The true rule of the SLA is to communicate the vendor’s commitment to providing you with service that meets defined expectations for Performance, Availability, and Reliability (PAR).  The SLA should also communicate how the vendor defines and sets priorities for problems and how they will respond based on those priorities.  A good SLA will set expectations and define the method of measuring if those expectations are met.

Continuing with the Microsoft and Google example.  Microsoft sets an expectation that you will have downtime.  While the downtime is normally scheduled in advance, it may not be.  Google, in contrast, sets an expectation that you should have no downtime, ever.   The details follow.

Microsoft’s SLA is typical in that it excludes maintenance windows, periods of time the system will be unavailable for scheduled or emergency maintenance.  While Microsoft does not schedule these windows at a regular weekly or monthly time frame, they do promise to give you reasonable notice for maintenance windows.  The SLA, however, allows Microsoft to declare emergency maintenance windows with little or no maintenance.

In August 2010, Microsoft’s BPOS service had 6 emergency maintenance windows, totaling more than 10 hours, in response to customers losing connectivity to the service, along with 30 hours of scheduled maintenance windows.  In line with Microsoft’s SLA, customers experienced more than 40 hours of downtime that month, which is within the boundaries of the SLA and its expectations.  On August 17, 2011, Microsoft experienced a data center failure that resulted in loss of Exchange access for its Office365 customers in North America for as long a five hours.  The system was down for 90 minutes before Microsoft acknowledged this as an outage.
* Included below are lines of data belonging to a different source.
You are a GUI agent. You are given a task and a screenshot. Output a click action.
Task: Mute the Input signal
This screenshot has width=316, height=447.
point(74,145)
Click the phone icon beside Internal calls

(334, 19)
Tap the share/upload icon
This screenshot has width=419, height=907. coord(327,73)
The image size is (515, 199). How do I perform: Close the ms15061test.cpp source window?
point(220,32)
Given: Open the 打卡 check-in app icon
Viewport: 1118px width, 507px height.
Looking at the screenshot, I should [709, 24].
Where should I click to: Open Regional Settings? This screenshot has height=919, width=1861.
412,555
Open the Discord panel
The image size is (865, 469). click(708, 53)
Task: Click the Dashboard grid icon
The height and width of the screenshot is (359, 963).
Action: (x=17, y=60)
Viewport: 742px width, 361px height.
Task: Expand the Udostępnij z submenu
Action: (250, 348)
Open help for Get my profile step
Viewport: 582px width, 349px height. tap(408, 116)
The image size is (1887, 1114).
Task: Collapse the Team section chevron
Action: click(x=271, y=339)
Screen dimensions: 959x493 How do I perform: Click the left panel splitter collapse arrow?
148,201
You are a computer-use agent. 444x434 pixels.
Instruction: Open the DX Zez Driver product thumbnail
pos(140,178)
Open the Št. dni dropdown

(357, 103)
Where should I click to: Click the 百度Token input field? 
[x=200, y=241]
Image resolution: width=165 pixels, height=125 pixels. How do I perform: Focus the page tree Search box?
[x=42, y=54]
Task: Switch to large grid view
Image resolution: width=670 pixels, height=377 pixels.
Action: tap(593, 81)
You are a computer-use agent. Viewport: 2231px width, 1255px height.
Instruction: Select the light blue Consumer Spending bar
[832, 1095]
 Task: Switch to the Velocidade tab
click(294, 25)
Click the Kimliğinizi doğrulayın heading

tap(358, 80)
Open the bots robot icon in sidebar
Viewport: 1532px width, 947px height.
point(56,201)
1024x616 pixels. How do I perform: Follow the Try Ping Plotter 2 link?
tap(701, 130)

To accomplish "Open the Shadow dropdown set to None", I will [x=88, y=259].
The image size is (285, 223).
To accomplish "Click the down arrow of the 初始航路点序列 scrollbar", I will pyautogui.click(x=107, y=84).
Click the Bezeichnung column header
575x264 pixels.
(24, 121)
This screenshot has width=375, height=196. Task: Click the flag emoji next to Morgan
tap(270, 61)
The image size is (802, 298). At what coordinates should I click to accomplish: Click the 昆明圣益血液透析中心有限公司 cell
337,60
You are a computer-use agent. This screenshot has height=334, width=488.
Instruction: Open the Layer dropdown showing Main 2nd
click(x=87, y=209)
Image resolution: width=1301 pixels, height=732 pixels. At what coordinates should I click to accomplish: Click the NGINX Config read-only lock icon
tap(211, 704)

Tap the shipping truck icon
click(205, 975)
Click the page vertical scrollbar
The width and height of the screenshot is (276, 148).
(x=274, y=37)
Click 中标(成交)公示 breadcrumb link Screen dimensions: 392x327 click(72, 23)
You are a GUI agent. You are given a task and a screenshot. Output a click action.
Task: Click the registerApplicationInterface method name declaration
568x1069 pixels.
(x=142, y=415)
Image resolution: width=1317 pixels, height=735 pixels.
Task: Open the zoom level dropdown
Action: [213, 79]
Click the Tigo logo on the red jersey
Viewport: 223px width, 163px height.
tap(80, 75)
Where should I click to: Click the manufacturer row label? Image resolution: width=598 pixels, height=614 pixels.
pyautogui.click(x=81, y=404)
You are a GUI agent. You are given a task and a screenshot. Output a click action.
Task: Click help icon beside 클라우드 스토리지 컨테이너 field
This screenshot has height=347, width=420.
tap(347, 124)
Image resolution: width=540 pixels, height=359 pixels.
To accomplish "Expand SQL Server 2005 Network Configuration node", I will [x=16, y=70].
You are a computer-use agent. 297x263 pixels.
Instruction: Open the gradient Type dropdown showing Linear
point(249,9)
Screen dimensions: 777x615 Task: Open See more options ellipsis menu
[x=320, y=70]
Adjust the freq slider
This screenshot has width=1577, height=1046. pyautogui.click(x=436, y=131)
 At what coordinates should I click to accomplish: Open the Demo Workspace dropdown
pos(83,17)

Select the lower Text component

Google’s SLA sets and expectation for system availability 24x7x365, with no scheduled downtime for maintenance and no emergency maintenance windows.

The difference in SLAs sets a very different expectation and makes a statement about how each vendor builds, manages, and provides the services you pay for.

When comparing SLAs, understand the role of maintenance windows and other “exceptions” that give the vendor an out.  Also, look at the following.

  • Definitions for critical, important, normal, and low priority issues
  • Initial response times for issues based on priority level
  • Target time to repair for issues based on priority level
  • Methods of communicating system status and health
  • Methods of informing customers of issues and actions/results

Remember, if you need to use the compensation clause, your vendor has already failed.